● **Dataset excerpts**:
------------------------------------------------

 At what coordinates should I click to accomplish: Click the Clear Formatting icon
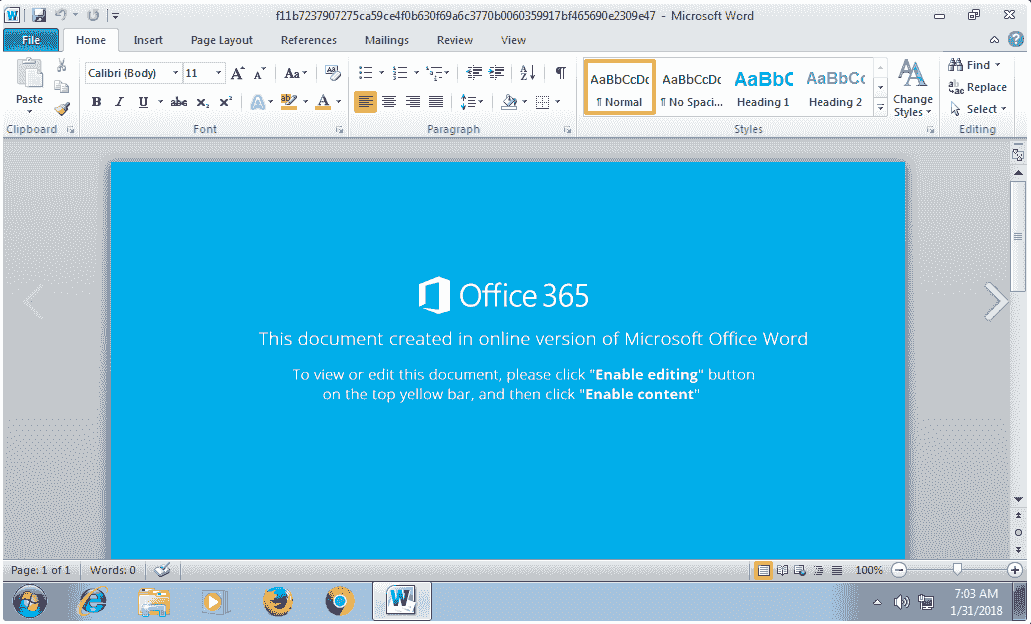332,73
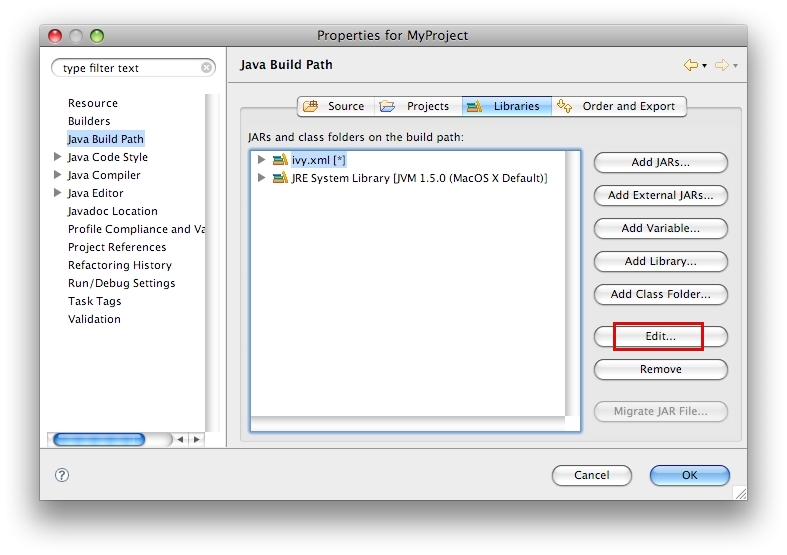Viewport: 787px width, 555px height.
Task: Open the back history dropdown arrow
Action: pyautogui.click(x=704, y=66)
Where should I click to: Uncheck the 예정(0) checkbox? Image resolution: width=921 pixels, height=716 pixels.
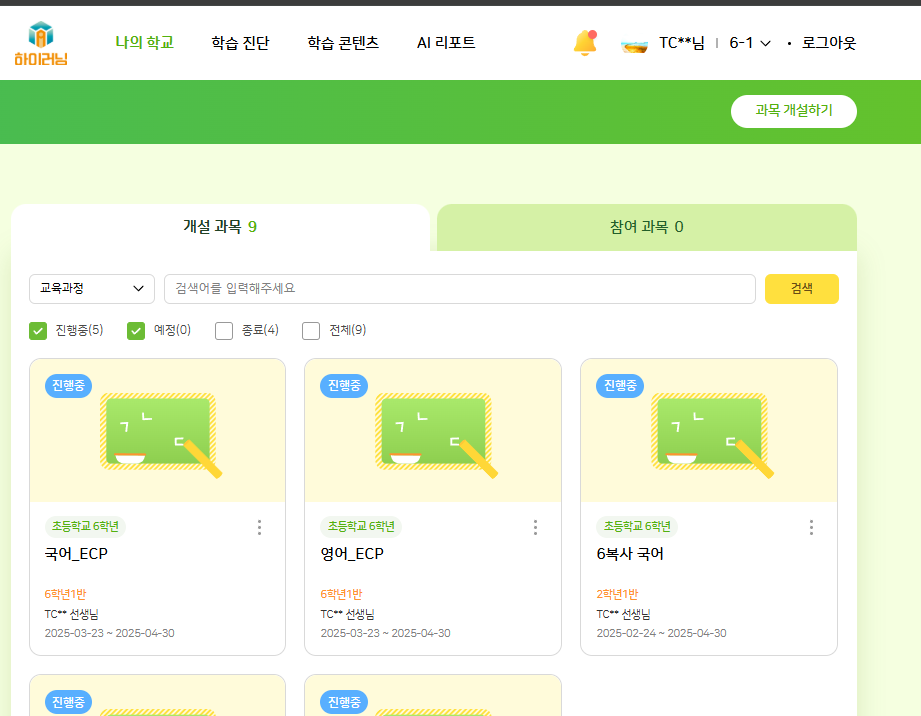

------------------------------------------------

● **Task directions**: Without the pictures, return the records above exactly as given.

● **Answer**:
 At what coordinates should I click to accomplish: Click the Clear Formatting icon
332,73
Viewport: 787px width, 555px height.
Task: Open the back history dropdown arrow
Action: pyautogui.click(x=704, y=66)
Where should I click to: Uncheck the 예정(0) checkbox? Image resolution: width=921 pixels, height=716 pixels.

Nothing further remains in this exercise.